I was in the office when the wind-up clock stopped. It didn’t go tick-tock—tick—-tock, slowing as it reached the end of its wind, but just went tick-tock-tick-tock—-, ending suddenly and abruptly like some metronomic cardiac arrest. Odd.

My stomach growled at me this morning, and it sounded for all the world like it said, “Hello, Chuckles.” My guts have never spoken to me so explicitly before, but I’m glad we’re on such friendly terms; that hasn’t always been the case.

For her 60th birthday, I gave my sister a vintage electric clock from the ’40s. It didn’t tick like a mechanical clock but hummed as it worked the sweep second hand around the dial. My sister liked this especially, as it matched her feeling of time as a continuum. I prefer the mechanical heartbeat of a tick-tock clock, as I like to think of time having a constant, measured passage.

These details of life and character are just the sort of things that inform my writing, providing snippets of description or personality.
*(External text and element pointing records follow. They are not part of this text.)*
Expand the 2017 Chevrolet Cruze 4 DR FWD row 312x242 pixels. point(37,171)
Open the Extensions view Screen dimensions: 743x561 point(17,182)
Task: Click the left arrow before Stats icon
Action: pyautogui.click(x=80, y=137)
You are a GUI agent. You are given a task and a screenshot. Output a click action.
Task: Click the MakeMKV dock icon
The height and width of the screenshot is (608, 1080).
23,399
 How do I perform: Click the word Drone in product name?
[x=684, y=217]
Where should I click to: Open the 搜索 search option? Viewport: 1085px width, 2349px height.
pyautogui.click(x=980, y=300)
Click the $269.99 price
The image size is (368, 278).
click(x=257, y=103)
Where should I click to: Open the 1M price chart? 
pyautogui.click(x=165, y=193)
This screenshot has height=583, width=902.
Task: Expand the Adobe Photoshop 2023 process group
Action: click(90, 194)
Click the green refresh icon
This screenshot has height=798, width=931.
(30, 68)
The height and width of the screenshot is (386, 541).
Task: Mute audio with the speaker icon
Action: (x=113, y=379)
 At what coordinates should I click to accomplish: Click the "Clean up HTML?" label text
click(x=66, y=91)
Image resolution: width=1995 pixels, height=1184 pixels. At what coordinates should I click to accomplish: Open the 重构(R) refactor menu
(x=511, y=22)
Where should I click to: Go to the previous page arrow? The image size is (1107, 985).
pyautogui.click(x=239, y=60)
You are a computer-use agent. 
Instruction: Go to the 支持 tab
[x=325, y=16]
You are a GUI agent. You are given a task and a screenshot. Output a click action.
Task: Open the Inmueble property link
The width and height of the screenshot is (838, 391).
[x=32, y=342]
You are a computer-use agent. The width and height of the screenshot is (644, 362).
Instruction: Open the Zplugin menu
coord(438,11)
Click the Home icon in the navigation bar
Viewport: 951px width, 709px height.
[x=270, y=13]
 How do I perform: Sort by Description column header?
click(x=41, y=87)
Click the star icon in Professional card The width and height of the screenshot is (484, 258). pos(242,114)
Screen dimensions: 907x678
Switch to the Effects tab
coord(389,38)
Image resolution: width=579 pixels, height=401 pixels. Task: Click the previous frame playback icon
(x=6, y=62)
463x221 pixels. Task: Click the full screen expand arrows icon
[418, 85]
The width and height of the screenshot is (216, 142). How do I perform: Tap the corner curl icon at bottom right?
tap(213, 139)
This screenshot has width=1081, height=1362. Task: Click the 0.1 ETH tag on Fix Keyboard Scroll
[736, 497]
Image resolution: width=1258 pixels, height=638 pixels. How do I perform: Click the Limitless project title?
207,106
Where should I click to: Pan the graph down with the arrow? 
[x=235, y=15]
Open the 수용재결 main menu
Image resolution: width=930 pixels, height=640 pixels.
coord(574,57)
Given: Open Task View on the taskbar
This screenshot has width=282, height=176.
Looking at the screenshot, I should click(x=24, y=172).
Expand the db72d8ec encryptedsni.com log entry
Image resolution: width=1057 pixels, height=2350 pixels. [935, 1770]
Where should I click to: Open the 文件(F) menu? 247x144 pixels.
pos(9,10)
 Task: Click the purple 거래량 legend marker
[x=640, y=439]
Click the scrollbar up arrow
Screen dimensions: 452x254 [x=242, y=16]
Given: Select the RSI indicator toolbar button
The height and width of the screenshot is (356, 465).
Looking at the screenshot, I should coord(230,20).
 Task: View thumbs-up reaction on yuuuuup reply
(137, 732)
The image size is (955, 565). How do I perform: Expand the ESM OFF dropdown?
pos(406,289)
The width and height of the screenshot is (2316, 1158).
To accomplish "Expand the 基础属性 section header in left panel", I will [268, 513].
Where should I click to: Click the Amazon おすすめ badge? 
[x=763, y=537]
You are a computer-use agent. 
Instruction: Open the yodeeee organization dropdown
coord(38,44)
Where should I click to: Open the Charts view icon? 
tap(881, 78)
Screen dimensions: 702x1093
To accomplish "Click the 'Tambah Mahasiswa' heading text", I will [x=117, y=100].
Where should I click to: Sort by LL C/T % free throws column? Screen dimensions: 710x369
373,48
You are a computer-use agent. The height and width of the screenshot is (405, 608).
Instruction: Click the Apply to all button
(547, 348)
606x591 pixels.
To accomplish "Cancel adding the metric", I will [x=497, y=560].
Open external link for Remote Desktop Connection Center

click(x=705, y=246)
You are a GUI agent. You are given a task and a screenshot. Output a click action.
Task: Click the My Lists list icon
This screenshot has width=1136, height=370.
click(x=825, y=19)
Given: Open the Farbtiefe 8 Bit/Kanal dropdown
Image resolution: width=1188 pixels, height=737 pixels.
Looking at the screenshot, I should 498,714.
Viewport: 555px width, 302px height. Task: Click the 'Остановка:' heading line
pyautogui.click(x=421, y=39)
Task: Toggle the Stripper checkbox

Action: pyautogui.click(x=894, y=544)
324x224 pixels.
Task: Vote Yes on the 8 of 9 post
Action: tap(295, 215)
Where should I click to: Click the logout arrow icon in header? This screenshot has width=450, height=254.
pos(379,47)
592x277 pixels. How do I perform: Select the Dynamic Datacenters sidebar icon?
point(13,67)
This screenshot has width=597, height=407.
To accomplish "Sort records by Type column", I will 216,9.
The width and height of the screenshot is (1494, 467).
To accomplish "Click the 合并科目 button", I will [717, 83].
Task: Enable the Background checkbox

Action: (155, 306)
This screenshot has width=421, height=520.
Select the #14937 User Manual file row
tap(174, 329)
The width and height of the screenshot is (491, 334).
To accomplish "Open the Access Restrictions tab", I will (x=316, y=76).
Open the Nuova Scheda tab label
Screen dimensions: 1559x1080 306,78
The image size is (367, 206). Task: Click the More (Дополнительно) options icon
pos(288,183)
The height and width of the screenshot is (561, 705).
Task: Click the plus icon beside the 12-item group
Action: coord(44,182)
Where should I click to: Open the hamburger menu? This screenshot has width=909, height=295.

Observation is such a critical skill that it has actually become a pasttime for us.

We can play this game anywhere–at a restaurant, waiting at a stop light, anywhere–just by looking around at the people around us. (Coffee shops are perfect for this game.) I’ll pick someone or she might pick a couple, and we’ll start building backstories for them, weaving a tale of why they are there, what they’re doing, and what they are feeling. These aren’t just wild imaginings, though; we base our story on the subject’s dress, movement, and behavior. Couple on their third date? Construction worker doing the shopping for a sick wife? Woman contemplating divorce?

The key to the game is that the stories must be believable, and must tie into the person we observe. While my wife enjoys the game simply for the mental exercise, I find that it hones my skills and heightens my awareness. If you aren’t aware, you cannot observe, and if you aren’t observant, then you’re creating characters and descriptions in a vacuum.

Characters have to be believable, consistent, and comprehensible to the reader, even if the setting is as alien as a moon or the 9th century. In all the historical research and reading of memoirs I have done in preparation for my novels, the one thing I have learned is that we, as people, have not changed much. The world surrounding us has transformed, technologies have changed, but human behavior remains remarkably consistent.

So keep your eyes and ears open. Stay frosty. Inspiration may be standing ahead of you in the checkout line.